Like the lanky one with the honeyed gaze currently talking to her father.

“That’s my daddy,” the child said, and Carly forced herself to look away from whatever she found so fascinating. Because other than a slight hitch in his gait which raised the question How? there was nothing remarkable about the man. Just a country guy in jeans and plaid shirt worn open over a T-shirt, sun-baked features shadowed by the brim of a Purina ball cap. Nothing noteworthy at all. But her eyes would keep moseying back over there, wouldn’t they?

Her stomach rumbled, reminding her she hadn’t had breakfast.

“I kind of figured that,” she said to the kid, thinking maybe she should smile or something. “What’s your name?”

“Travis. How come you got so many earrings?”

Carly’s hand lifted to one ear, touching the dangling strand of beads hanging from her lobe. A pair of studs kept it company, while farther up a small gold loop hugged the rim. “’Cause I like ’em,” she said. “And this way, I don’t have to narrow it down to a single choice every morning.”

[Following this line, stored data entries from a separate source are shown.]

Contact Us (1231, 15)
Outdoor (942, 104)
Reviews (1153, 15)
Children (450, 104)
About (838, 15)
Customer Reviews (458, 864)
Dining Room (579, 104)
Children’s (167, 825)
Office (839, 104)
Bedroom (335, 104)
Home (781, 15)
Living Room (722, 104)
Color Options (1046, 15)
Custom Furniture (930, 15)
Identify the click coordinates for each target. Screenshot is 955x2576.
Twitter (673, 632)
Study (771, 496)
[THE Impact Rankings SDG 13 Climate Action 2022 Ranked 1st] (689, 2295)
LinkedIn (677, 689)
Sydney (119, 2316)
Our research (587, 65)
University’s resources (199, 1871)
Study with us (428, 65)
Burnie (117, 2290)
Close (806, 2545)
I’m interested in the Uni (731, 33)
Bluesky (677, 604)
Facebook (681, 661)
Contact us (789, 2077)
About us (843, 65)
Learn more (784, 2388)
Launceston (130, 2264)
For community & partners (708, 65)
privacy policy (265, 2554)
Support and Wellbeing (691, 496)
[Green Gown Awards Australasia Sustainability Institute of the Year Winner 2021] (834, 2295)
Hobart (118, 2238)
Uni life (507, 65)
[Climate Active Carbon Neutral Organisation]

Travis seemed to consider this for a minute, then said, “My sister, Libby, has holes in her ears, too. But only one set. Does it hurt?”

“No,” Carly said as the dog—a mottled gray and black thing with enormous ears and a toothy grin—exploded out of the weeds in front of them, dancing around the boy for several seconds before realizing he’d been remiss in not acknowledging the other human standing there. The beast plopped his butt down in the dirt, his wagging tail stirring up a dust cloud as he woofed hello.

“His name’s Radar,” the boy said. “He likes everybody. Daddy says he’s nothing but a big ol’ pain in the butt.”

The dog woofed again, and Carly laughed, which the dog took as an invitation to jump up and plant his paws on her thighs.

“Radar! Down!” “Daddy” said, striding over to grab the dog’s collar, even as Carly said, “No, no—it’s okay, really,” and then she looked up into his face and damned if she didn’t forget to breathe for a second or two. Because there was a substance behind those brandy-colored eyes that she hadn’t seen in an extraordinarily long time. If ever. Something that went beyond the surface friendliness, or even the shrewd intelligence that masked—barely—a simmering sensuality that made her slightly dizzy.

It was honesty, she thought with a start. The completely ingenuous openness of a man with no hidden agenda, with nothing to hide.

Or to lose.

“Shouldn’t be more’n ten, fifteen minutes before Darryl gets here with the wrecker. Hey,” he said when she swayed slightly. “You sure you’re okay?”